*** Opening Extracted material ***

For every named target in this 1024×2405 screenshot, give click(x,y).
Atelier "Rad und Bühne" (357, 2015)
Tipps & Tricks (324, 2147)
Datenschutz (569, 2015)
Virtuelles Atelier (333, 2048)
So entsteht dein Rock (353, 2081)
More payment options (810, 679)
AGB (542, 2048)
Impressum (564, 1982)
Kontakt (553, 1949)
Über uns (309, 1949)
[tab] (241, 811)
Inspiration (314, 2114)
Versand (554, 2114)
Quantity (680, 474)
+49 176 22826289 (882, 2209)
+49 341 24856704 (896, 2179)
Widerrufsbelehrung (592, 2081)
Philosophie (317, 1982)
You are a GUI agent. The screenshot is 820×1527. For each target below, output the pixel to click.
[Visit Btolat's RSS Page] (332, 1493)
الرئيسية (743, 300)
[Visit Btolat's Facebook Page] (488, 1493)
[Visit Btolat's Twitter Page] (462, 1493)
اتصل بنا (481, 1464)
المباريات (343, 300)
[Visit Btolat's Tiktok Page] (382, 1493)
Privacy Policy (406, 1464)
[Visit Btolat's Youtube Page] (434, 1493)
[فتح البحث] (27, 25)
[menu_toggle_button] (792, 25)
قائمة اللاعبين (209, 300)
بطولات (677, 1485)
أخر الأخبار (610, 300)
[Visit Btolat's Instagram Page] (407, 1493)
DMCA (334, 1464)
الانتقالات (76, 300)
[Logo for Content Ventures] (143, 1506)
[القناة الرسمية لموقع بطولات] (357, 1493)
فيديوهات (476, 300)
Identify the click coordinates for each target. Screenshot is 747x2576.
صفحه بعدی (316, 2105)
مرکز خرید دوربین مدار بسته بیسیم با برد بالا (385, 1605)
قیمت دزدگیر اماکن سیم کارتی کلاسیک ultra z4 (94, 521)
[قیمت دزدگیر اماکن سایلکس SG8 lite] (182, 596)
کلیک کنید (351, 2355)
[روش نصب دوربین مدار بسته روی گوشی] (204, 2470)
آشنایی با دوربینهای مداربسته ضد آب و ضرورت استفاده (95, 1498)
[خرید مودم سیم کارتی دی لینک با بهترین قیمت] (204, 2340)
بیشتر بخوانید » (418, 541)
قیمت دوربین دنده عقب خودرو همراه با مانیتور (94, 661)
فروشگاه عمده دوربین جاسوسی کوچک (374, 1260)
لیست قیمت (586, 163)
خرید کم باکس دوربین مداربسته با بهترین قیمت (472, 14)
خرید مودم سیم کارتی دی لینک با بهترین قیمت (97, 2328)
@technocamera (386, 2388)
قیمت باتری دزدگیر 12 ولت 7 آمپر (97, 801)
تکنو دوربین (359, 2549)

*** Closing Extracted material ***

**Task goal**
The answer should repeat every line of the listing exactly.

**The completed task**
For every named target in this 1024×2405 screenshot, give click(x,y).
Atelier "Rad und Bühne" (357, 2015)
Tipps & Tricks (324, 2147)
Datenschutz (569, 2015)
Virtuelles Atelier (333, 2048)
So entsteht dein Rock (353, 2081)
More payment options (810, 679)
AGB (542, 2048)
Impressum (564, 1982)
Kontakt (553, 1949)
Über uns (309, 1949)
[tab] (241, 811)
Inspiration (314, 2114)
Versand (554, 2114)
Quantity (680, 474)
+49 176 22826289 (882, 2209)
+49 341 24856704 (896, 2179)
Widerrufsbelehrung (592, 2081)
Philosophie (317, 1982)
You are a GUI agent. The screenshot is 820×1527. For each target below, output the pixel to click.
[Visit Btolat's RSS Page] (332, 1493)
الرئيسية (743, 300)
[Visit Btolat's Facebook Page] (488, 1493)
[Visit Btolat's Twitter Page] (462, 1493)
اتصل بنا (481, 1464)
المباريات (343, 300)
[Visit Btolat's Tiktok Page] (382, 1493)
Privacy Policy (406, 1464)
[Visit Btolat's Youtube Page] (434, 1493)
[فتح البحث] (27, 25)
[menu_toggle_button] (792, 25)
قائمة اللاعبين (209, 300)
بطولات (677, 1485)
أخر الأخبار (610, 300)
[Visit Btolat's Instagram Page] (407, 1493)
DMCA (334, 1464)
الانتقالات (76, 300)
[Logo for Content Ventures] (143, 1506)
[القناة الرسمية لموقع بطولات] (357, 1493)
فيديوهات (476, 300)
Identify the click coordinates for each target. Screenshot is 747x2576.
صفحه بعدی (316, 2105)
مرکز خرید دوربین مدار بسته بیسیم با برد بالا (385, 1605)
قیمت دزدگیر اماکن سیم کارتی کلاسیک ultra z4 (94, 521)
[قیمت دزدگیر اماکن سایلکس SG8 lite] (182, 596)
کلیک کنید (351, 2355)
[روش نصب دوربین مدار بسته روی گوشی] (204, 2470)
آشنایی با دوربینهای مداربسته ضد آب و ضرورت استفاده (95, 1498)
[خرید مودم سیم کارتی دی لینک با بهترین قیمت] (204, 2340)
بیشتر بخوانید » (418, 541)
قیمت دوربین دنده عقب خودرو همراه با مانیتور (94, 661)
فروشگاه عمده دوربین جاسوسی کوچک (374, 1260)
لیست قیمت (586, 163)
خرید کم باکس دوربین مداربسته با بهترین قیمت (472, 14)
خرید مودم سیم کارتی دی لینک با بهترین قیمت (97, 2328)
@technocamera (386, 2388)
قیمت باتری دزدگیر 12 ولت 7 آمپر (97, 801)
تکنو دوربین (359, 2549)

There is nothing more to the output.